Should race be incorporated into weight management decisions?

I have a personal stake in the answer to this question. For most of my adult life, my body mass index (BMI) has ranged between 22 and 25 kg/m2, which is considered to be in the normal range (the threshold for overweight is a BMI of 25, and obesity a BMI of 30). But it turns out that I've been overweight for most of that time if one applies a race-specific definition of overweight (BMI greater than 23) for individuals of Asian descent. Where did this race-based cutpoint come from, and is it still relevant in an era when we generally frown on using race as a surrogate for social determinants of health in making clinical decisions?

The story starts more than two decades years ago, when an expert committee convened by the World Health Organization (WHO) examined associations between BMI, body fat percentage, and risk factors for type 2 diabetes and cardiovascular disease in studies of Asian populations. They found that at similar BMI levels, Asian adults have higher body fat percentages and more metabolic risk factors than White adults. Although the WHO declined to formally establish different BMI thresholds for overweight and obesity in Asian populations, it suggested "additional trigger points for public health action": BMI greater than 23 represents "increased risk" and BMI greater than 27.5 represents "high risk."

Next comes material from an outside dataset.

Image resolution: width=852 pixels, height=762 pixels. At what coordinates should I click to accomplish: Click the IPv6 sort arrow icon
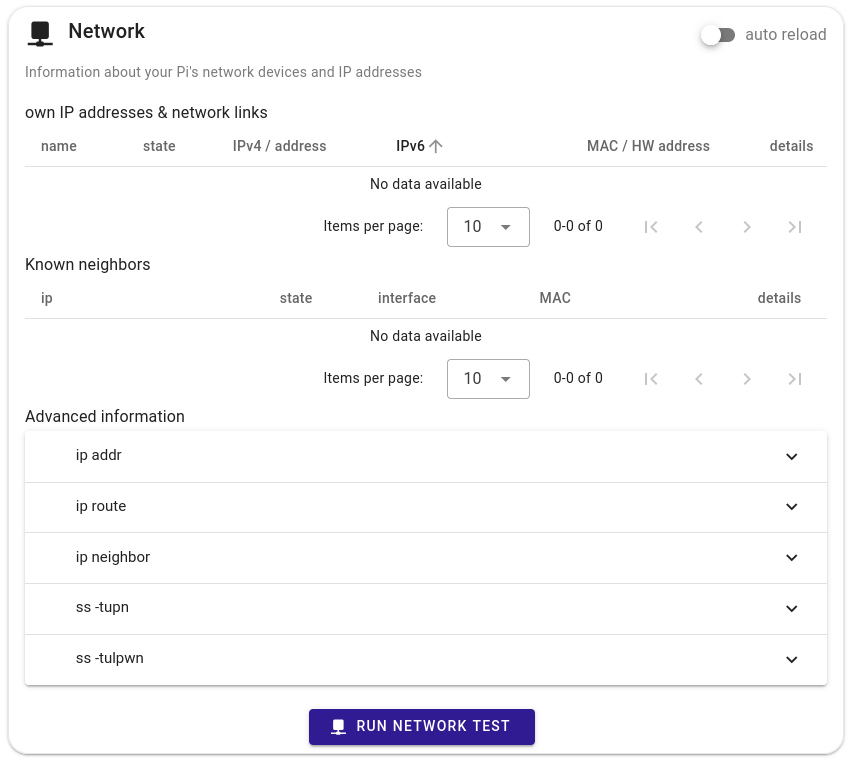point(436,146)
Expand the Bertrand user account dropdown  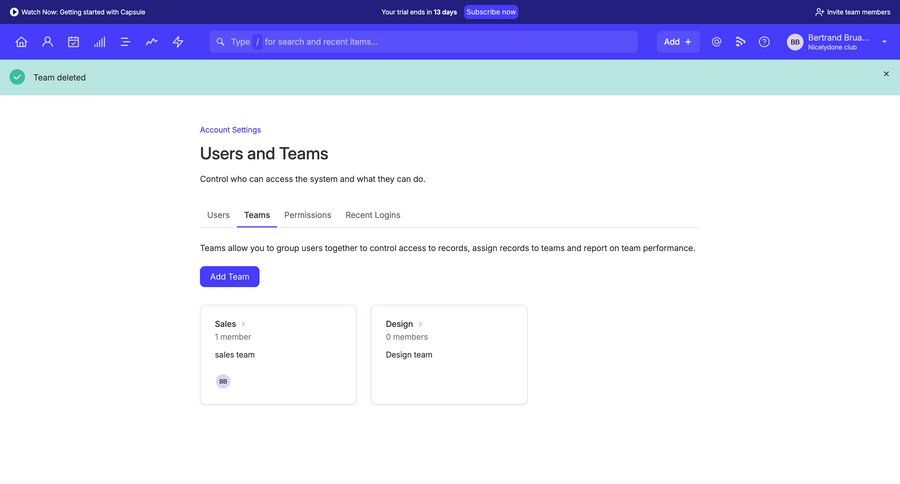click(884, 42)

In 2015, the American Diabetes Association (ADA) examined evidence from 4 cohort studies in Asian American populations and concluded that Asian American adults should be considered for diabetes screening if they have a BMI greater than 23, based on the prevalence of type 2 diabetes in this population being roughly equivalent to that in White Americans with a BMI greater than 25. (The U.S. Preventive Services Task Force recommends screening for prediabetes and diabetes in nonpregnant adults aged 35 to 70 with a BMI of 25 or greater, but it alludes to the ADA's lower threshold for Asian Americans in its practice considerations.) Notably, the studies cited by the ADA included virtually no persons of Chinese descent, despite Chinese being the largest Asian American subgroup. So this guideline does not necessarily apply to me.

However, a 2009 study of a large cohort (n=36,386) of Taiwanese civil servants and schoolteachers over age 40 found that all-cause mortality increased significantly at BMIs greater than 25, analogous to the increase in mortality seen in White populations with obesity (BMI > 30). Taiwanese adults with BMIs from 23 to 24.9 had no difference in all-cause mortality compared to persons with lower BMIs but showed a nonsignificant trend toward increased cardiovascular mortality that was not modified by smoking status. That this study suggested a nearly identical risk threshold as studies in other Asian American populations would argue that I am not exempt.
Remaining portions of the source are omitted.